[Saved entries]
+++

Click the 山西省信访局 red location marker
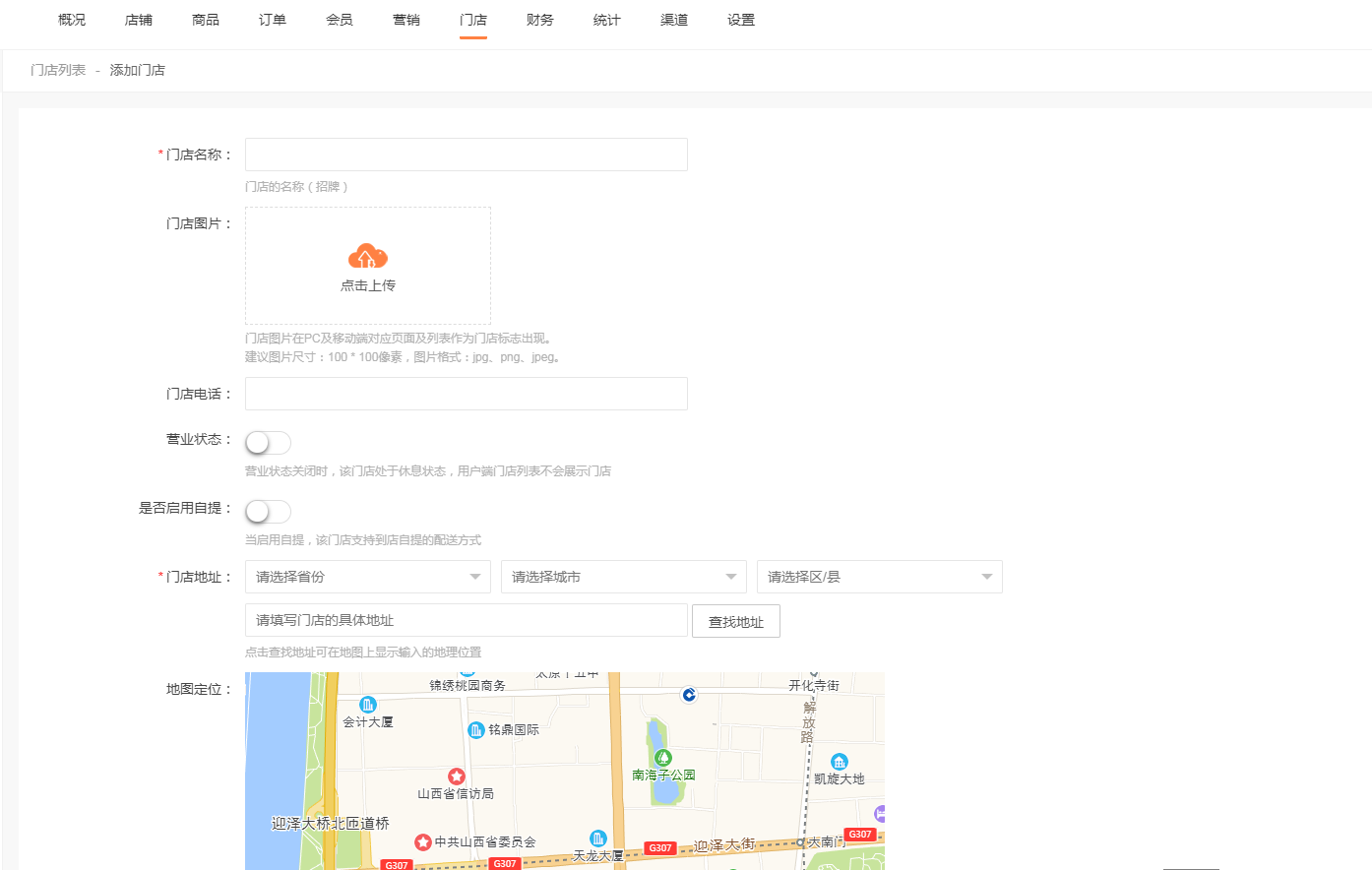The width and height of the screenshot is (1372, 870). click(x=456, y=776)
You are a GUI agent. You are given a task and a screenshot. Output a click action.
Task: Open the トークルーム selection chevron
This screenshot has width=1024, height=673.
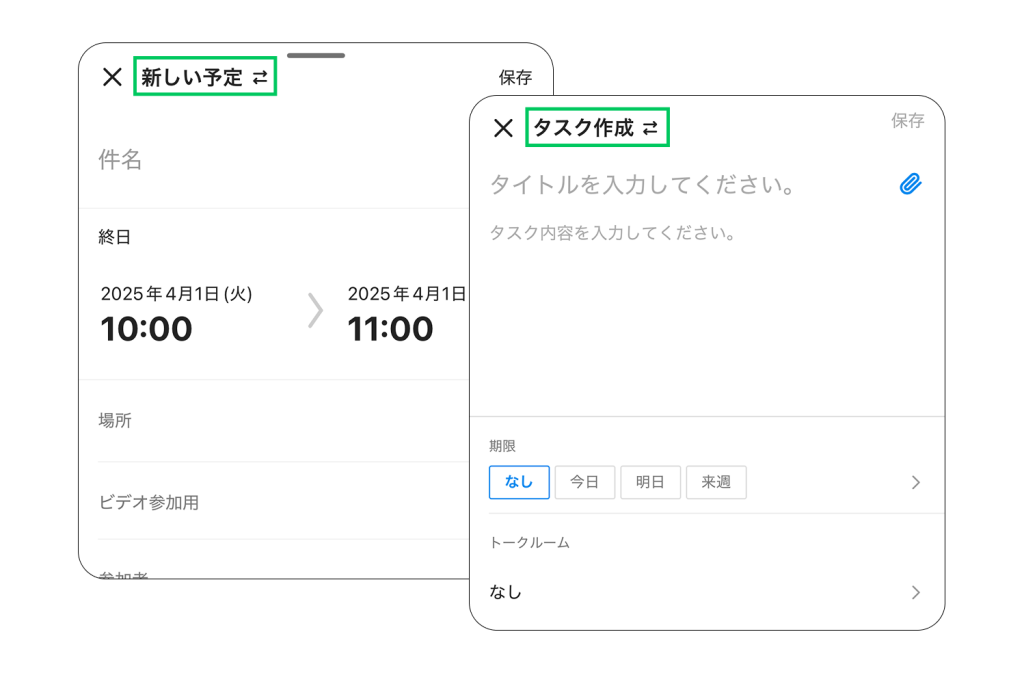[x=915, y=592]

+++

TASK INSTRUCTIONS ▸
Only an exact copy of the lines from the one with "You are a GUI" through the last line of the data above is wanted, and no pictures.

ANSWER BELOW ▸
You are a GUI agent. You are given a task and a screenshot. Output a click action.
Task: Open the トークルーム selection chevron
This screenshot has width=1024, height=673.
[x=915, y=592]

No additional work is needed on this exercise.